CAT | Personal Privacy
The Importance of Privacy & The Power of Anonymizers: A Talk With Lance Cottrell From Ntrepid — The Social Network Station A recent interview I did, talking about data anonymization and mobile device privacy. Lance Cottrell is the Founder and Chief Scientist of Anonymizer. Follow me on Facebook, Twitter, and Google+.
The latest leaked messages to blow up in someone’s face are some emails from Evan Spiegel, the CEO of Snapchat. These were incredibly sexist emails sent while he was in college at Stanford organizing fraternity parties.
These emails are like racist rants, homophobic tweets, and pictures of your “junk”. They are all trouble waiting to happen, and there is always a risk that they will crop up and bite you when you least expect it. If you have ever shared any potentially damaging messages, documents, photos, or whatever then you are at risk if anyone in possession of them is angry, board, or in search of attention.
Even if it only ever lives on your computer, you are vulnerable to hackers breaking in and stealing it, or to someone getting your old poorly erased second hand computer.
This falls in to the “if it exists it will leak” rant that I seem to be having to repeat a lot lately. The first rule of privacy is: think before you write (or talk, or take a picture, or do something stupid). Always assume that anything will leak, will be kept, will be recorded, will be shared. Even when you are “young and stupid” try to keep a thought for how that thing would be seen in ten years when you are in a very different position. Of course, ideally you are not sexist, racist, homophobic, or stupid in the first place.
We have seen interesting experiments and studies where researchers have looked at what people are willing to pay to protect their privacy.
This then would be the opposite experiment. A company called Datacoup is offering people $8 per month to give them access to all of their social media accounts, and information on their credit and debit card transactions.
You certainly can’t fault them for being covert about their intentions. They are saying very directly what they want and offering a clear quid pro quo.
I don’t think I will be a customer, but it will be very interesting to see if they can find a meaningful number of people willing to make this deal.
UPDATE: According to Errata security the NBC story about the hacking in Sochi total BS. Evidently: They were in Moscow, not Sochi. The hack was from sites they visited, not based on their location. They intentionally downloaded malware to their Android phone. So, as a traveler you are still at risk, and my advice still stands, but evidently the environment is not nearly as hostile as reported.

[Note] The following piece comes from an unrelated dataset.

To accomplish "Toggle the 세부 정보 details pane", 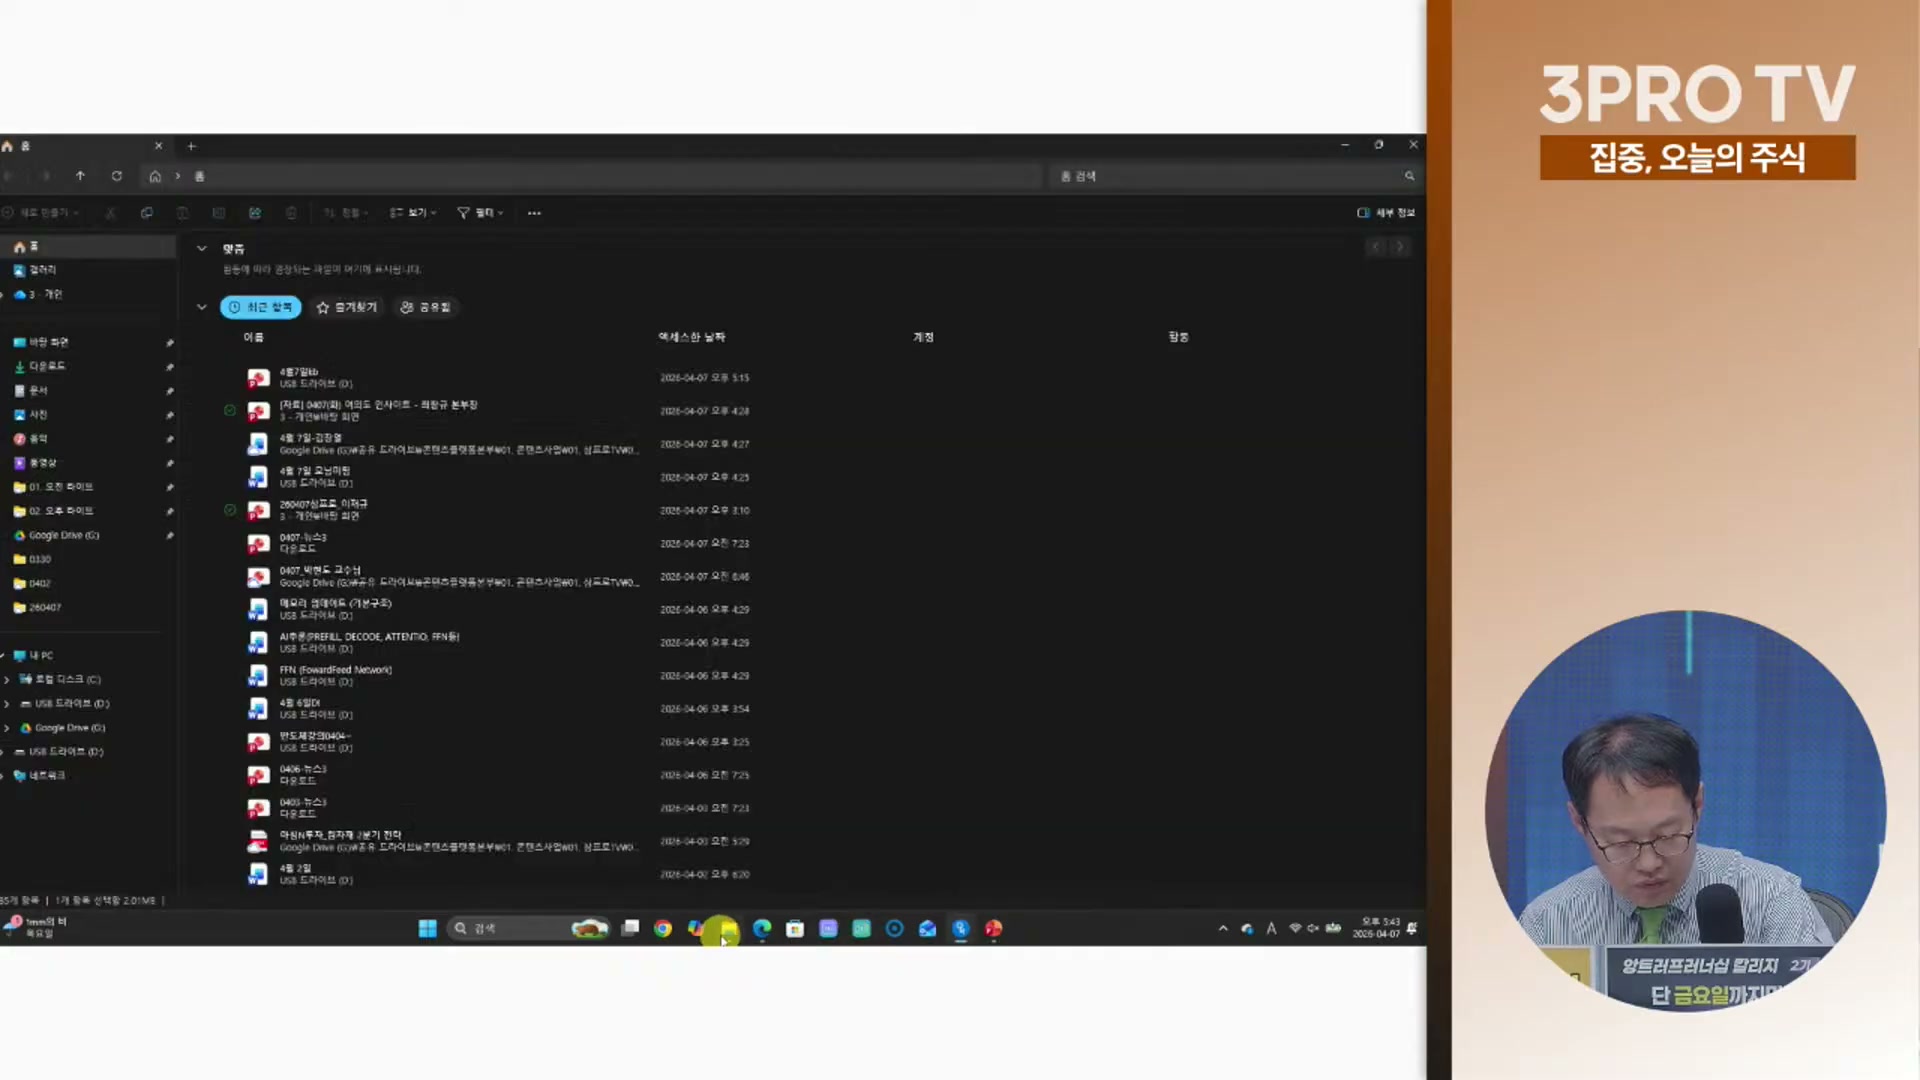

According to an NBC report, the hacking environment at Sochi is really fierce. After firing up a couple of computers at a cafe, they were both attacked within a minute, and within a day, both had been thoroughly compromised.
While you are vulnerable anywhere you use the Internet, it appears that attackers are out in force looking for unwary tourists enjoying the olympics.
Make sure you take precautions when you travel, especially to major events like the Sochi Olympics.
- Enable whole disk encryption on your laptop (FileVault for Mac and TrueCrypt for Windows), and always power off your computer when you are done, rather than just putting it to sleep.
- Turn off all running applications before you connect to any network, particularly email. That will minimize the number of connections your computer tries to make as soon as it gets connectivity.
- Enable a VPN like Anonymizer Universal the moment you have Internet connectivity, and use it 100% of the time.
- If you can, use a clean computer with a freshly installed operating system.
- Set up a new Email account which you will only use during the trip. Do not access your real email accounts.
- Any technology you can leave behind should be left back at home.
This is refreshing. Some evidence that most people ARE actually willing to pay for privacy. If the market shows that this is a winner, we might start to see more privacy protecting applications and services.
The real question is whether invading your privacy generate more revenue than what we are willing to pay to be protected.